Go through the lines below. Copy those with "size".

-*-

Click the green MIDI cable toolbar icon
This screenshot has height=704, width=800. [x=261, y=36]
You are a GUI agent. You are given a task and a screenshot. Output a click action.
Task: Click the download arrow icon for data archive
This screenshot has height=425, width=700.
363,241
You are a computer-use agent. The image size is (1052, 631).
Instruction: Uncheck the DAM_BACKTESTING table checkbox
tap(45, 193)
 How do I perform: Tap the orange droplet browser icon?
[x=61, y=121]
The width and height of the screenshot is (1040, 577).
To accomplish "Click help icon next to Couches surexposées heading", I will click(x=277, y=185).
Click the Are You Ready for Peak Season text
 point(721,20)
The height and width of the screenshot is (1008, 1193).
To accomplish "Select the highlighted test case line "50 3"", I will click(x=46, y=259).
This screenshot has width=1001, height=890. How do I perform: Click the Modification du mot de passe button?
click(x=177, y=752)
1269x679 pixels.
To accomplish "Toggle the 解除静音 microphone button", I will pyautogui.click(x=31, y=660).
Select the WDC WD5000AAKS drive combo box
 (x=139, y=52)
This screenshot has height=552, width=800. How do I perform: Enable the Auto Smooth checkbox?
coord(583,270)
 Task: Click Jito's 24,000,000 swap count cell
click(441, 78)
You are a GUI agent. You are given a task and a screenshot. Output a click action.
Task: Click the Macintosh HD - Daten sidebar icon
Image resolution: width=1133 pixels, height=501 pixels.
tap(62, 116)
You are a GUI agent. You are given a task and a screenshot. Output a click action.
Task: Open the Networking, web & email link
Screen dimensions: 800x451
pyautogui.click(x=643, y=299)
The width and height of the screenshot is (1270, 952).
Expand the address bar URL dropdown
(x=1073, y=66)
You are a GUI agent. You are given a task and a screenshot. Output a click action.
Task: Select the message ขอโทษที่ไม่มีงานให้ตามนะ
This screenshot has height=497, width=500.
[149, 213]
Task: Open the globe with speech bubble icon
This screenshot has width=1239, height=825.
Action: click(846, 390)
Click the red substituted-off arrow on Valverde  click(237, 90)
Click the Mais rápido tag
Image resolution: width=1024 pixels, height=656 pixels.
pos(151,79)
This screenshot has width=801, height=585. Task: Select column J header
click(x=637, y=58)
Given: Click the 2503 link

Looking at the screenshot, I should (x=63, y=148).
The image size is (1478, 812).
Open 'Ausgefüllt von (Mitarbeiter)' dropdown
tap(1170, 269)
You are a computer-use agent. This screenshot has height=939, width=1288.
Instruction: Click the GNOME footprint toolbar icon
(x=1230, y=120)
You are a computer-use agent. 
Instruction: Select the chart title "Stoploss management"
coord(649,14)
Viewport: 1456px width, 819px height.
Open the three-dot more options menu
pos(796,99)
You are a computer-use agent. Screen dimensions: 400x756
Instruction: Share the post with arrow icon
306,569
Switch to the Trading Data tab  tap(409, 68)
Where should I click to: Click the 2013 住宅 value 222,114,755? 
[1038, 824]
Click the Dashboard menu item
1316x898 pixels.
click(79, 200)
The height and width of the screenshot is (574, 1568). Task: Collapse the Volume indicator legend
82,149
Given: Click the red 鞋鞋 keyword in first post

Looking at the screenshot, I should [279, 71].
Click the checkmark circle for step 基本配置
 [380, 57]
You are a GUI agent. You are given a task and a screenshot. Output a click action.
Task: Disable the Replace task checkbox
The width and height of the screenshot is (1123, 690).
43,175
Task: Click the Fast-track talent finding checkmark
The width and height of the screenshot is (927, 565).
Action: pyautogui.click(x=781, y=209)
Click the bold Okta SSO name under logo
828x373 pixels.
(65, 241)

-*-

REPLY
You are a computer-use agent. The image size is (1052, 631).
The image size is (1478, 812).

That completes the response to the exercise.